Q: Is 20 years too long to update treatment guidelines? Was there a particular reason for the gap in updates?

A: Yes and Yes.

The initial meeting to plan revised LTBI guidelines occurred at the ATS meeting in 2011, which set out to draft a comprehensive document — “who” to test and treat for LTBI, ”what” to treat with and “how” to implement. The guidelines were co-sponsored by ATS, IDSA and CDC. Over the course of the next 4 years, evidence tables (as in the current supplement) were collated and several drafts of the document were written and revised, with several delays.

In late 2016, both ATS and IDSA withdrew support for the guidelines, contending that they were out of date. They were not, in the opinion of all members of the writing team. There were several reasons for the delays, reasons which are not unique to this project — inadequate sustained time and attention devoted to the project, largely because the work is unfunded and relies on busy clinicians and researchers who have competing priorities; insufficient or intermittent support for literature search, methodological assistance, face-to-face meetings and/or general organization to stay on-task; lack of training or sufficient education of chairs and members about the time commitment required to write and complete a practice guideline; the cumbersome, inefficient and unfamiliar requirements of the GRADE system, the current methodology used by many (but not all) organizations to fulfill Institute of Medicine standards for guideline development; and striving to create an overly ambitious document, parts of which were incompatible with GRADE.

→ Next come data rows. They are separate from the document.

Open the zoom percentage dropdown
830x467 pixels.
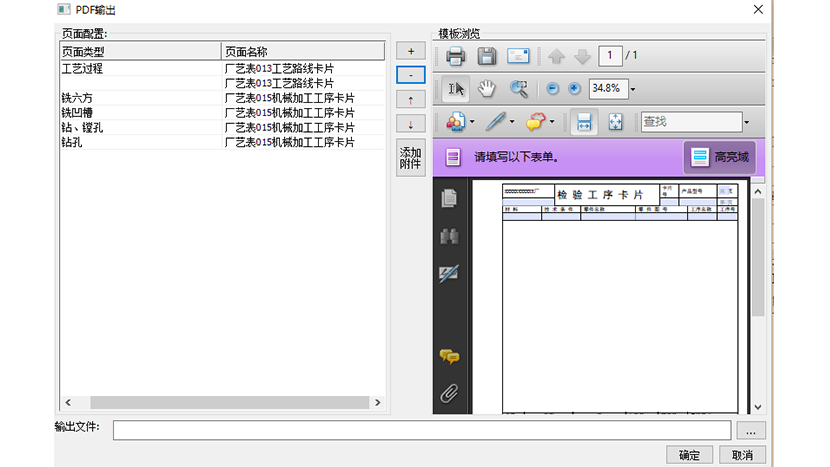(x=633, y=89)
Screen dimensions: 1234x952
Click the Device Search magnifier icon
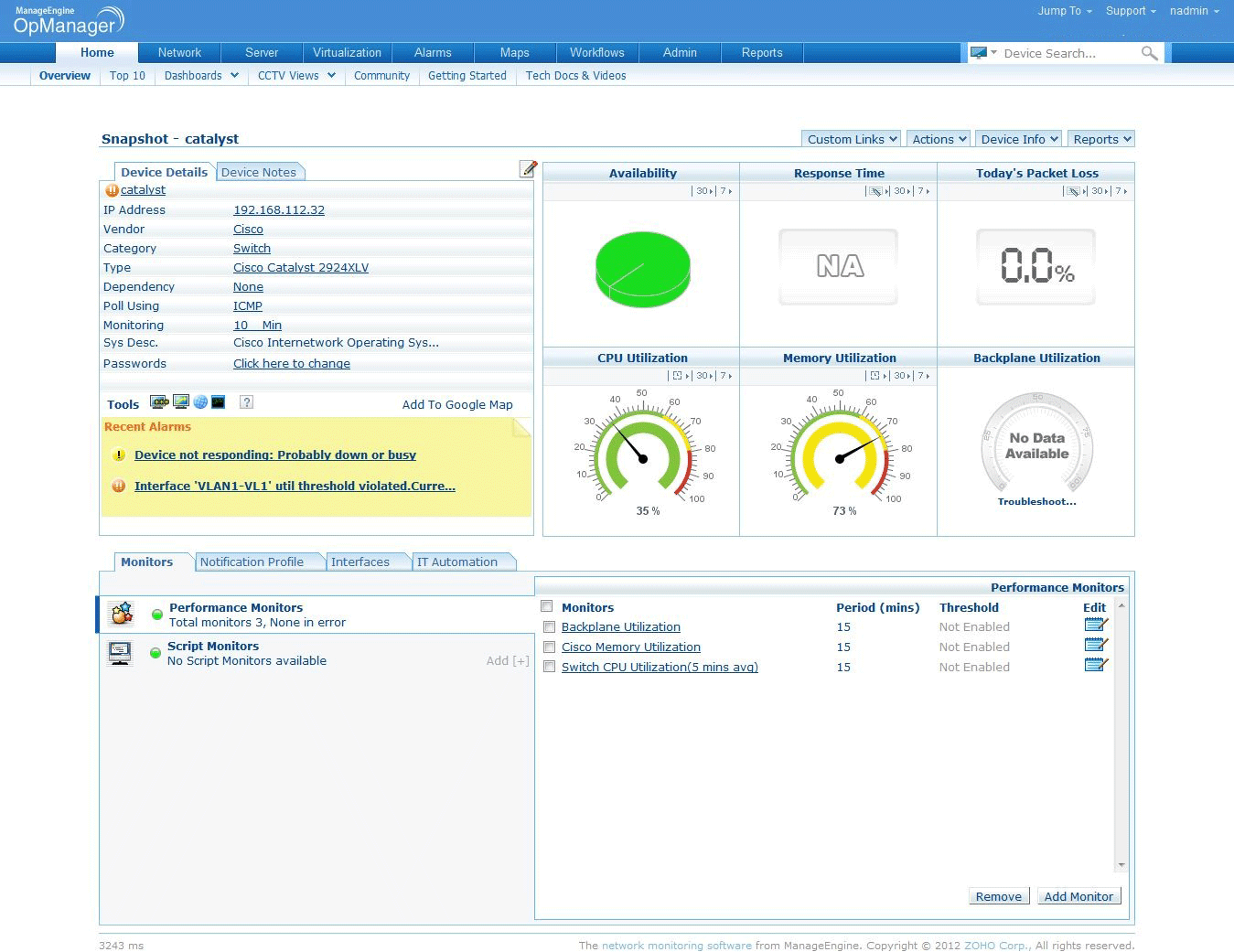(1149, 54)
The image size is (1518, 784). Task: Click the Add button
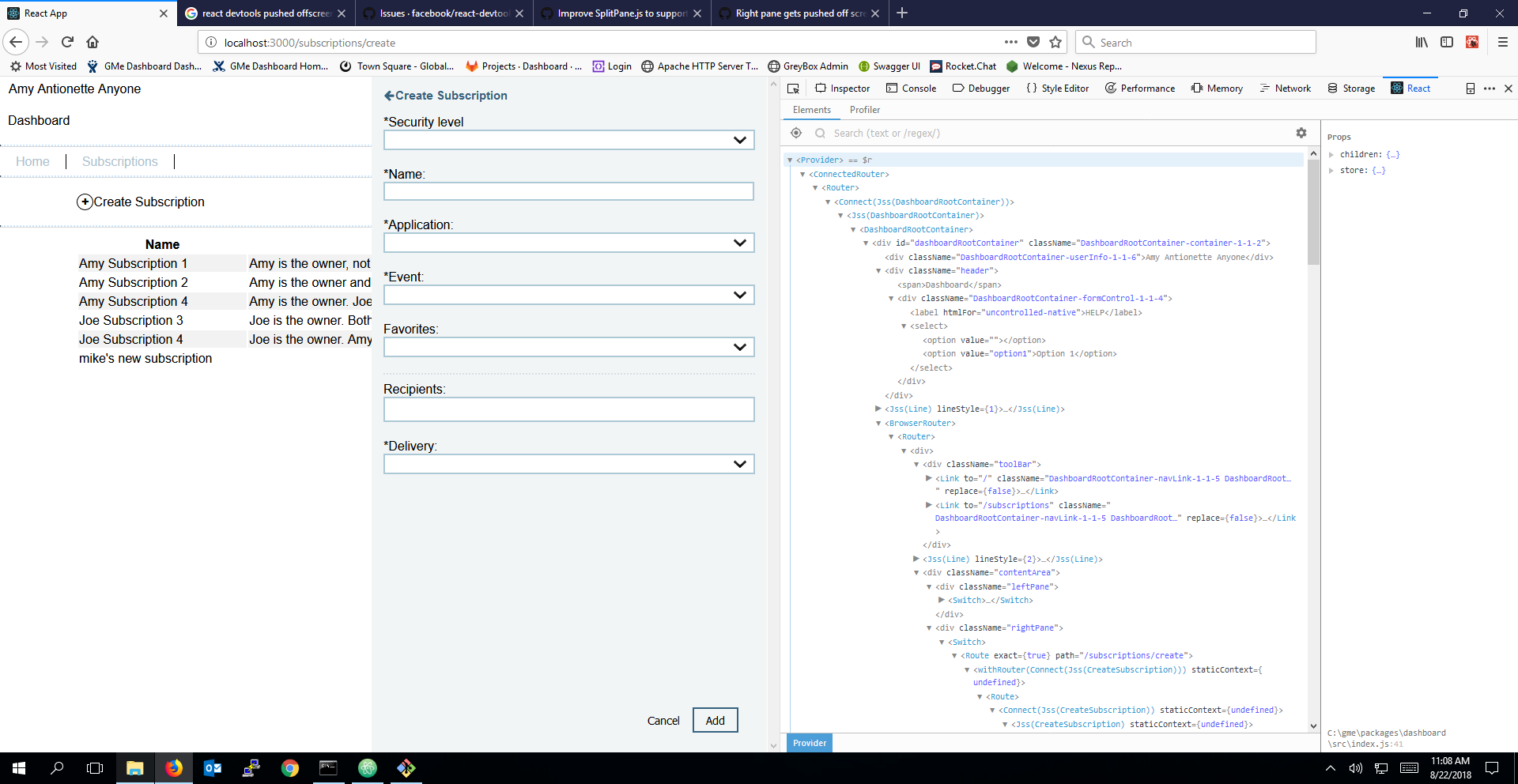714,720
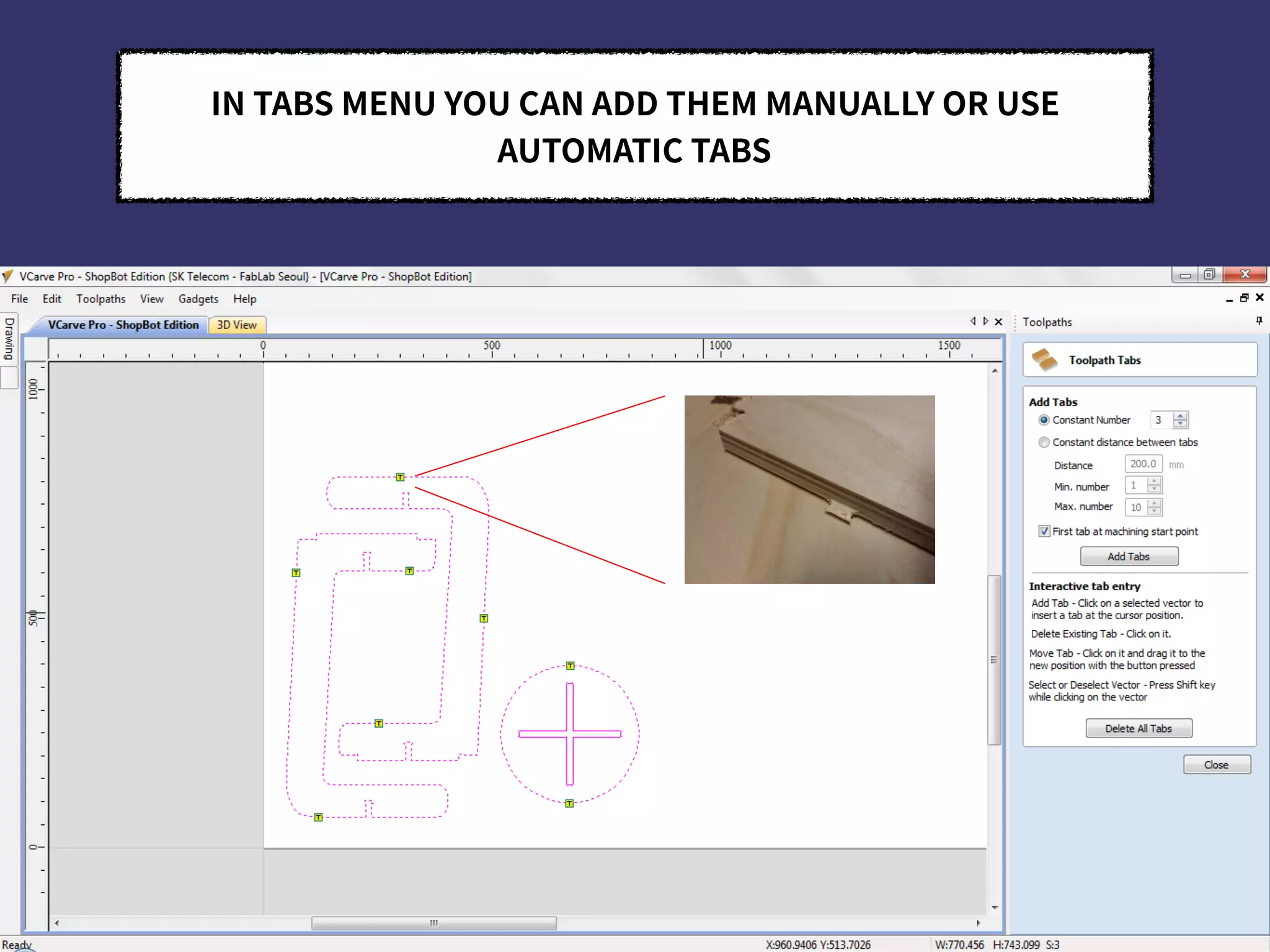The width and height of the screenshot is (1270, 952).
Task: Increase constant number of tabs with up arrow
Action: click(1180, 416)
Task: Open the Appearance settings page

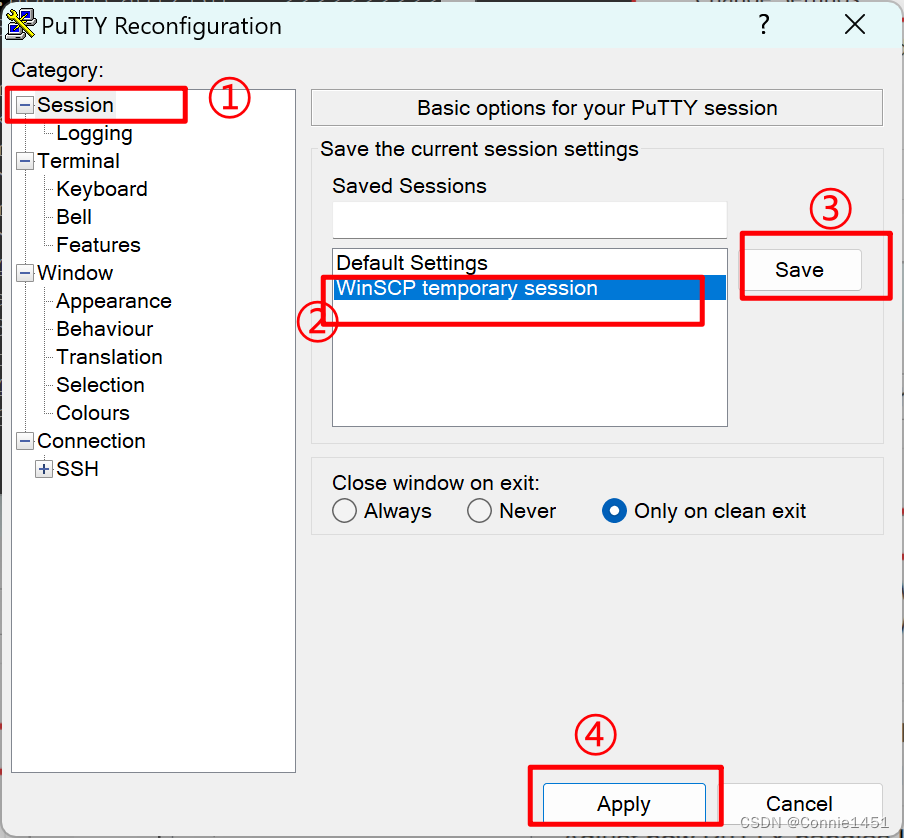Action: (x=113, y=301)
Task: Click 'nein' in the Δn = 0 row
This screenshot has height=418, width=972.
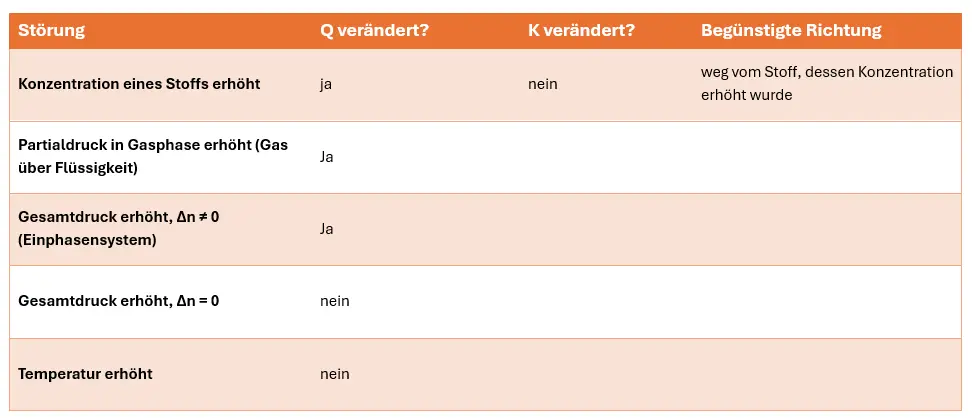Action: pyautogui.click(x=335, y=301)
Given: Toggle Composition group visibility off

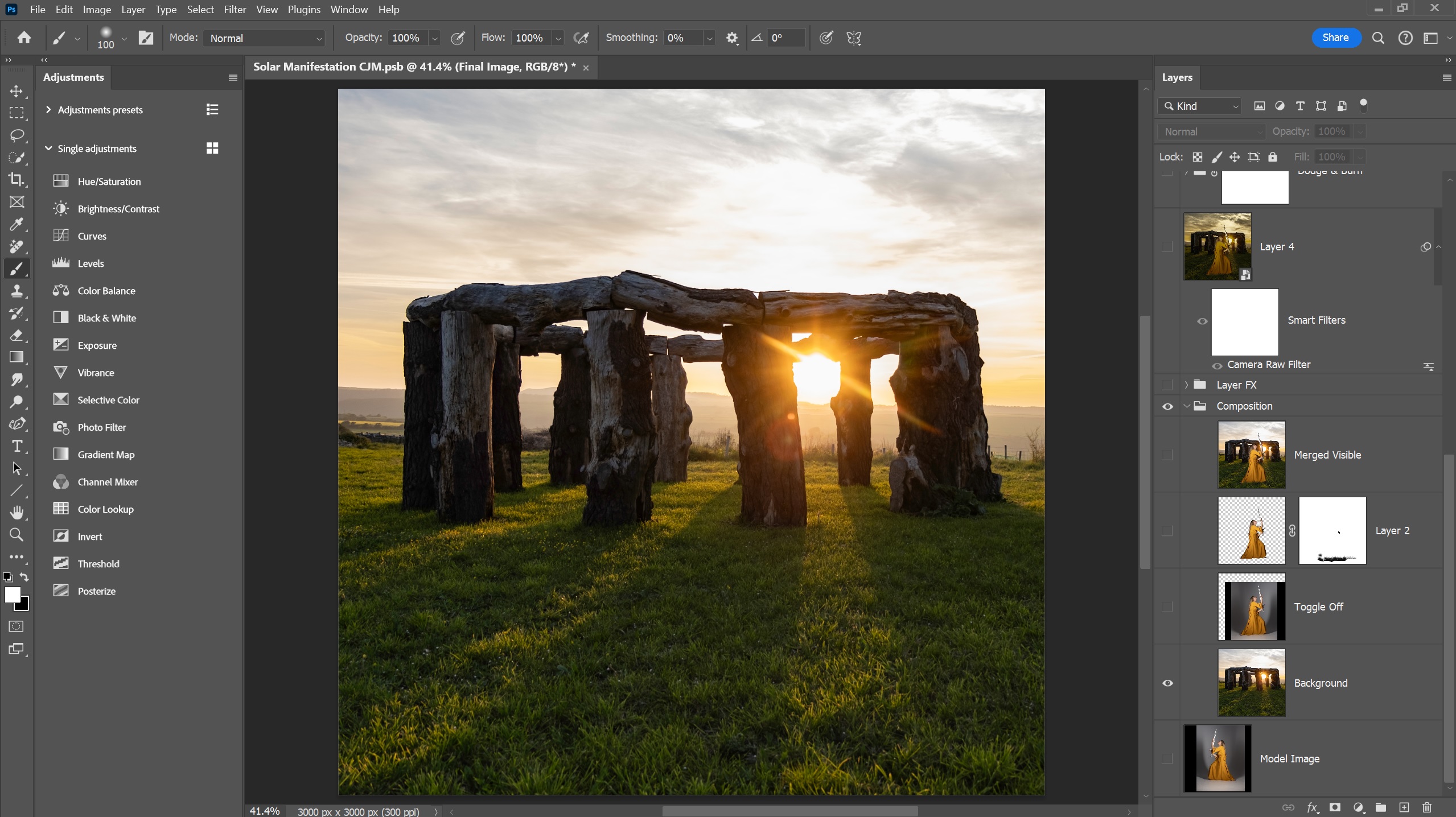Looking at the screenshot, I should [1167, 406].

I believe this project was discontinued more because of the bureaucratic process and poor communication than by the quality of the work. ATS has made improvements in providing more administrative support, training a cadre of methodologists to assist in guidelines and encouraging applicants to limit the number of questions in guideline proposals.

In 2017, several members of the original writing team, along with other experts from CDC, NTCA and methodologists, reconvened to create a streamlined document focused on “what” to treat with. Following the addition of data from two RCTs and the aforementioned updated meta-analyses, the revised guidelines were completed, resulting in their recent publication in MMWR.

Disclosure: Cohn reports no relevant financial disclosures.